The first two months were brutal. Despite Kibera's tech-savvy youth population, Bitcoin carried stigma. "Isn't that what scammers use?" was the most common question. We countered this with:

  • In-person workshops at community centers — showing, not telling
  • Starting with merchants, not consumers — when your local kiosk accepts Bitcoin, it becomes normal
  • Transparent transaction receipts — every payment generated a receipt showing exact exchange rate, fees (or lack thereof), and settlement status

The Volatility Problem

Bitcoin's price volatility is an abstract concern for investors. For a vegetable vendor in Kibera, receiving payment in an asset that might lose 10% overnight is existential. We solved this by offering instant conversion: the moment a Lightning payment settles, the merchant can trigger M-Pesa withdrawal at the current rate. Hold time was measured in seconds, not hours.
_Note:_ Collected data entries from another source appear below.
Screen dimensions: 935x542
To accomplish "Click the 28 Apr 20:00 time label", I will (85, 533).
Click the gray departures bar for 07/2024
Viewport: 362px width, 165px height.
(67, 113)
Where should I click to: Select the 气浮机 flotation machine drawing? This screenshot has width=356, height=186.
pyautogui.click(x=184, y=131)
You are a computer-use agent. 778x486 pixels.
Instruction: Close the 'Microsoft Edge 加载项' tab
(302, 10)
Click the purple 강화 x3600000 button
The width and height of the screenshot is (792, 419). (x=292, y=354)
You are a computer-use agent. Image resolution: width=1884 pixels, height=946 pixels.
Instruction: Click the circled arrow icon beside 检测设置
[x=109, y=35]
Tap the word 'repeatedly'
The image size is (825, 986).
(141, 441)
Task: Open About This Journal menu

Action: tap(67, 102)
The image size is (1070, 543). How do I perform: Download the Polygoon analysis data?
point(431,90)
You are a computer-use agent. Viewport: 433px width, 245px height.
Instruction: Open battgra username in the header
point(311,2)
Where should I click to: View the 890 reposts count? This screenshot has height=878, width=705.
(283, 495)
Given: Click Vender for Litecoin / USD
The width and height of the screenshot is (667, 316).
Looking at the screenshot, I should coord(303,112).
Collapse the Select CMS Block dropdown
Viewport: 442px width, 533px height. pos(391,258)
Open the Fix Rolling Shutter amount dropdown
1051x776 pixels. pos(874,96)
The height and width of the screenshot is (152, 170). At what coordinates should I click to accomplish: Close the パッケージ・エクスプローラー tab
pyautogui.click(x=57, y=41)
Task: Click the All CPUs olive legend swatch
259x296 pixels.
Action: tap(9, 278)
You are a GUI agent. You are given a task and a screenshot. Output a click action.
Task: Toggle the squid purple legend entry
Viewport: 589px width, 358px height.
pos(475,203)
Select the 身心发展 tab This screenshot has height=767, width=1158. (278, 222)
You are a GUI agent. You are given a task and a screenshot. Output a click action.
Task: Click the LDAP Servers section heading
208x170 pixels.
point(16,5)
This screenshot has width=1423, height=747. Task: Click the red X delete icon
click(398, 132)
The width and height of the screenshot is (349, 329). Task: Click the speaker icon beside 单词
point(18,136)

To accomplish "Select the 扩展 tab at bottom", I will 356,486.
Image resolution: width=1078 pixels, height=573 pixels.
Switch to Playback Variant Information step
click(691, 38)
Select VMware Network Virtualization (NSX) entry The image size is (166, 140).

The Numbers After 12 Months

  • 847 BTC transactions processed through the platform
  • 2,000+ Lightning invoices generated
  • 43 active merchants in the Kibera ecosystem
  • Average transaction: ~500 KES (~$4 USD) — true micropayments
  • Transaction fees: under 1% vs. M-Pesa's 1-3% for equivalent transfers

Lessons for Emerging Market FinTech

Infrastructure before features. We spent 60% of development time on reliability — monitoring, alerting, automated recovery. In a market where downtime means lost trust, infrastructure isn't boring — it's the product.

Compliance is non-negotiable. Kenya's Central Bank has evolving regulations around cryptocurrency. We maintained full KYC/AML compliance through our M-Pesa integration (which requires registered SIM cards) and kept detailed transaction logs. Working with, not against, regulators.

Design for the worst device. Our merchant dashboard ran on phones that barely handle WhatsApp. Every page was under 500KB. Every interaction worked without JavaScript (progressively enhanced). Loading states were instant and clear.

The project proved that Bitcoin infrastructure can serve real communities with real economic needs — not as a speculative asset, but as payment rails that reduce friction in daily commerce.